Cualquier intento de nacionalismo o de desarrollar una política independiente o de rescate de la soberanía conlleva, necesariamente, un enfrentamiento con la república imperial, como denominó Gore Vidal a Estados Unidos. Aunque no necesariamente lleve abandonar por completo la órbita imperial (JL Ceceña). El significado del cierre de una base militar en Ecuador, bajo Rafael Correa, lo desarrolla extensamente Andrea Fernández.
Hoy, al calor del 75 aniversario de la expropiación petrolera, por Lázaro Cárdenas, y de la reforma energética, renace el nacionalismo, vocablo feo, de mal gusto y fuera de moda. Aunque no se rompa con el sistema, como en el caso de Venezuela, que siguió siendo el principal exportador de crudo a Estados Unidos. El mayor pecado del diabólico Chávez, fallecido el 5 de marzo, más que el socialismo del siglo XXI o la revolución bolivariana, fue la de utilizar las divisas provenientes del petróleo a favor del gasto social y no en beneficio de la oligarquía. Finalmente, como fue su deseo, Chávez fue inhumado, con sencillez, “como la abuela Inés”. Sin embargo, persiste el hecho de que es una materia prima sin valor agregado.

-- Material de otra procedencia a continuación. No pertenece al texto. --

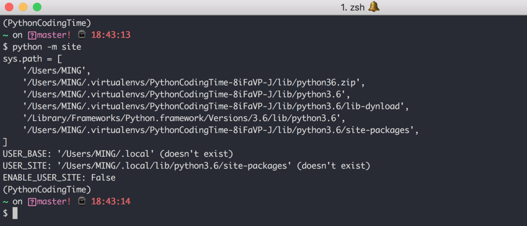Click the red timestamp 18:43:13
The width and height of the screenshot is (527, 226).
click(111, 35)
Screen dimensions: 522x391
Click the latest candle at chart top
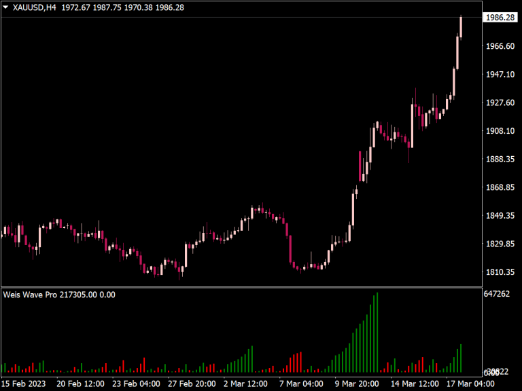(x=461, y=27)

Se pone como ejemplo exitoso a Petrobras, que bajo Lula, hizo que Brasil fuera la nueva estrella emergente de América Latina, y al que seguirle los pasos. Es una riqueza que no se queda en el país ni mucho menos sirve para el desarrollo social. Únicamente entre cinco y 10 por ciento del ingreso petrolero recauda el Estado en impuestos; el resto se lo quedan las grandes corporaciones.
Aquí, en México, en torno al petróleo dos reformas se hallan atadas: la propiamente energética y la fiscal o hacendaria, toda vez que Pemex aporta 40 por ciento del presupuesto federal. Cualquier empresa privada que estuviera bajo el estricto régimen fiscal de Pemex, no duraría mucho en el mercado. Son impuestos que se sustraen de las ganancias.
Detrás de una privatización que no osa decir su nombre –por cierto pudor revolucionario, si quedara algo— se encuentra el destino de la renta petrolera: una mayor inversión en infraestructura, incluyendo el desarrollo de una petroquímica desmantelada, y un mayor gasto social, o que se lo quede y/o se lo lleve el capital extranjero.